At the core of ReALM is the transformation of the reference resolution task into a multiple-choice problem solvable by LLMs. The process encodes different types of entities (conversational, on-screen, and background) into a textual format that an LLM can interpret. This encoding includes the conversion of on-screen entities, previously a challenging domain for text-based models, into a linear, textually represented format that maintains spatial awareness. The approach leverages datasets synthesized and annotated to reflect the variety of reference types, enabling comprehensive model training and evaluation.

Experiments and Results

ReALM was evaluated against traditional NLP systems and the latest versions of GPT (3.5 and 4). The results displayed superior performance of ReALM in resolving references, especially noting significant improvements in handling on-screen references. Particularly, ReALM exhibited a notable capability to perform comparably to GPT-4 with a fraction of the computational resources, highlighting its efficiency and effectiveness.
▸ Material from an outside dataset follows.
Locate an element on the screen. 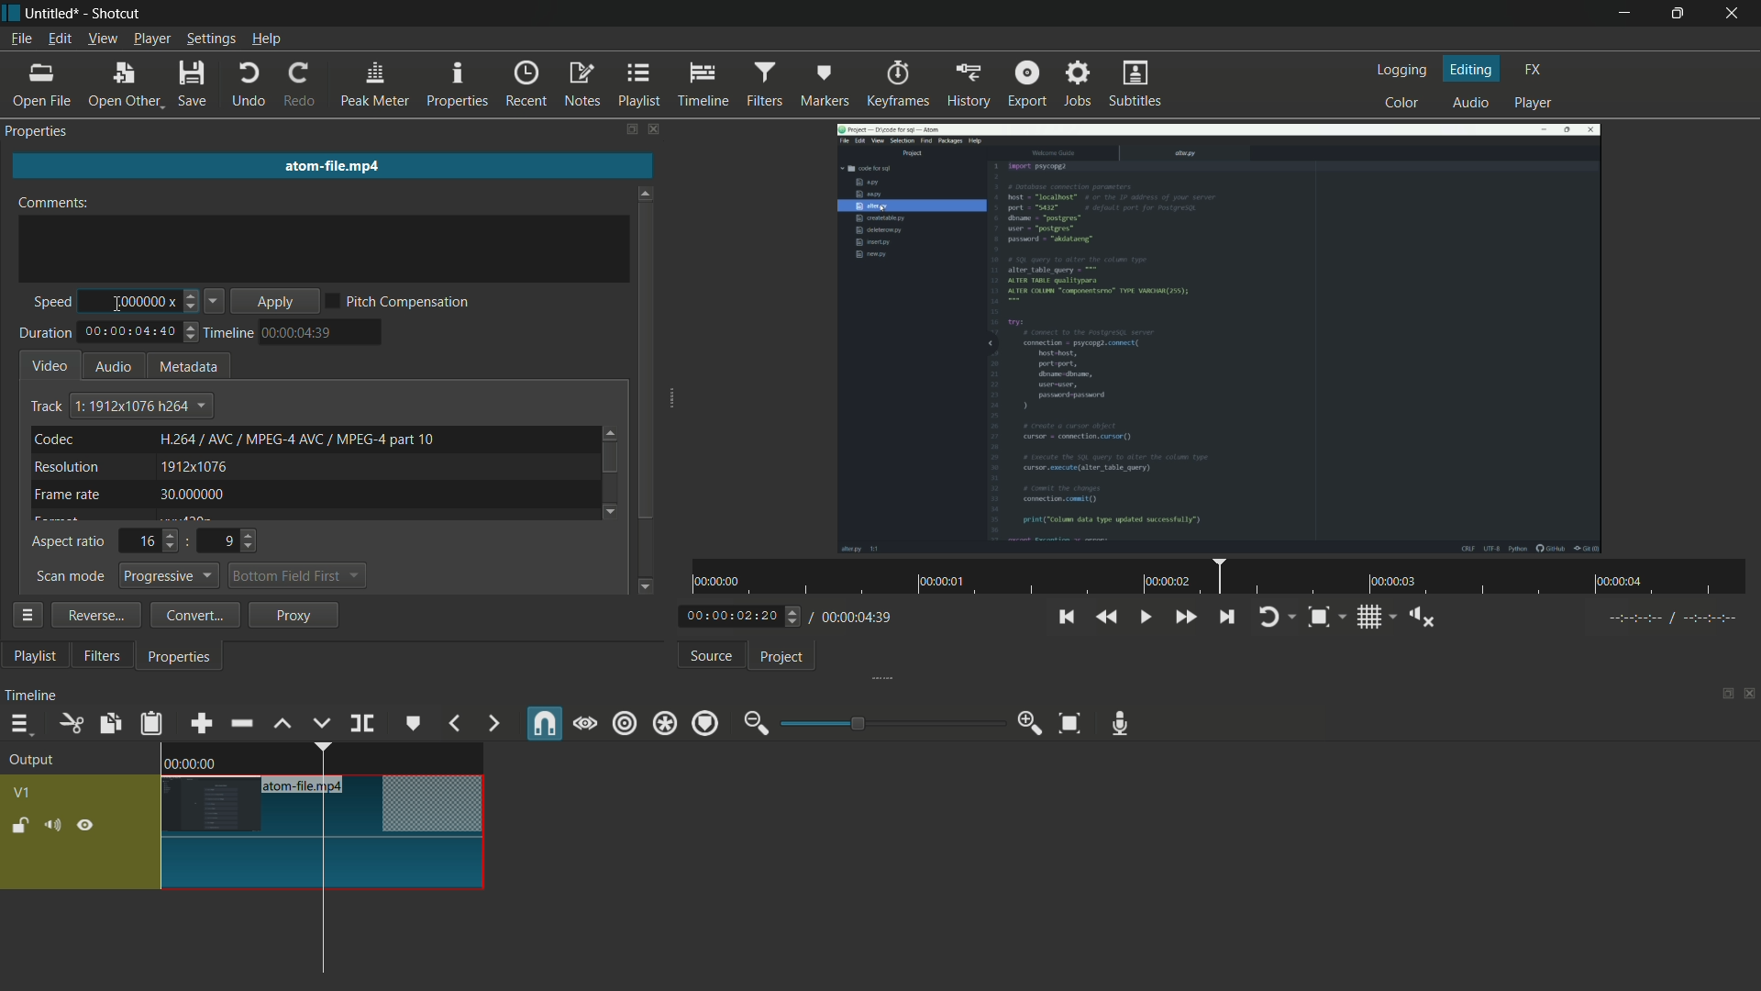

The analysis reveals several insights:

  • ReALM demonstrates enhanced performance in domain-specific queries over GPT-4, attributed to fine-tuning on targeted datasets.
  • The model showcases robustness and versatility in zero-shot settings, outperforming traditional fixed-task models across unseen domains.
  • The encoding scheme for on-screen entities in text form, while effective, suggests potential for further refinement to capture more nuanced spatial relationships and contextual details.

Conclusion and Future Directions

ReALM represents a significant stride towards integrating LLMs within the realm of reference resolution. By converting diverse entity types into a unified text-based format, the system can leverage the vast knowledge and flexibility of LLMs to interpret and act upon user references accurately. Future explorations may delve into more sophisticated encoding techniques to enhance model understanding of complex spatial and contextual nuances, paving the way for even more intuitive and responsive conversational agents.


This research advances the capabilities of conversational agents, enabling more natural and efficient user interactions. By harnessing the power of LLMs for reference resolution, systems can achieve a deeper understanding of context, significantly enhancing user experience across a variety of applications.

Speculations on Future AI Developments

The findings from ReALM may stimulate further investigations into the use of LLMs for additional NLP tasks, particularly where traditional models struggle with the integration of varied data types or require significant manual tuning. As LLMs continue to evolve, their potential to revolutionize conversational AI and beyond becomes increasingly evident, promising a future where machines can understand and respond to human language with unprecedented accuracy and nuance.